On the Need for a General Purpose Digital Object Repository

Posted on 7 minute read

× This article was imported from this blog's previous content management system (WordPress), and may have errors in formatting and functionality. If you find these errors are a significant barrier to understanding the article, please let me know.

Digital objects -- we've all got 'em. Billions and billions of them. And we put them in individual content silos, stratified along such unhelpful lines as media type, owning entity, and other equally meaningless categories. At least meaningless to the end user. So, let's ask ourselves: what is the job the user is trying to get done? And how can we structure our digital object repositories to help them out?

What is a Digital Object?

Kahn and Wilensky ((Kahn, Robert and Wilensky, Robert. 1995. "A Framework for Distributed Digital Object Services." http://www.cnri.reston.va.us/home/cstr/arch/k-w.html)) define a digital object as "a data structure whose principal components are digital material, or data, plus a unique identifier for this material, called a handle (and, perhaps, other material)." Lagoze, et al, further define 'other material' to include "terms and conditions … an encapsulation of access rules on use of the object" ((Lagoze, Carl. 1995. A Secure Repository Design for Digital Libraries. D-Lib Magazine. http://www.dlib.org/dlib/december95/12lagoze.html)) and metadata ("data about data" ((Daniel, Ron, Jr.; Lagoze, Carl; and Payette, Sandra D. A Metadata Architecture for Digital Libraries. http://www.cs.cornell.edu/lagoze/papers/ADL98/dar-adl.html)) ).
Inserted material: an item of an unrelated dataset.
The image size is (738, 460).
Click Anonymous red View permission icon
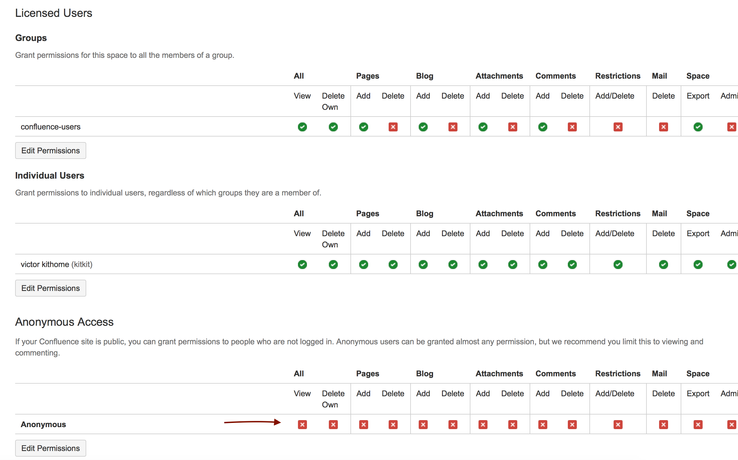pos(302,424)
Furthermore, Daniel, Lagoze and Payette distill the principles of a digital object repository within a model they call "Distributed Active Relationships":

  • There is no essential distinction between data and metadata. We can only make such a distinction in terms of a particular "about" relationship. As a result, what is metadata in the context of one "about" relationship may be data in another.
  • There is no single "about" relationship. There are many different and important relationships between data resources.
  • Resources can be related without regard for their location. The connectivity in networked information architectures makes it possible to have data in one repository describe data in another repository.
  • The computational power of the networked information environment makes it possible to consider active or dynamic relationships between data sets. This adds considerable power to the "data about data" definition. First, data about another data set may not physically exist, but may be automatically derived. Second, the "about" relationship may be an executable object -- in a sense interpretable metadata.

Within such a general framework, it is possible to refer to digital objects, their metadata, and the services/operations/transformations applied to them as distinct entities.

Where Digital Objects Reside Today

Many systems have been and are being deployed on college campuses that contain, in part, the concept or a subsystem for storing digital objects as reflected by this general definition.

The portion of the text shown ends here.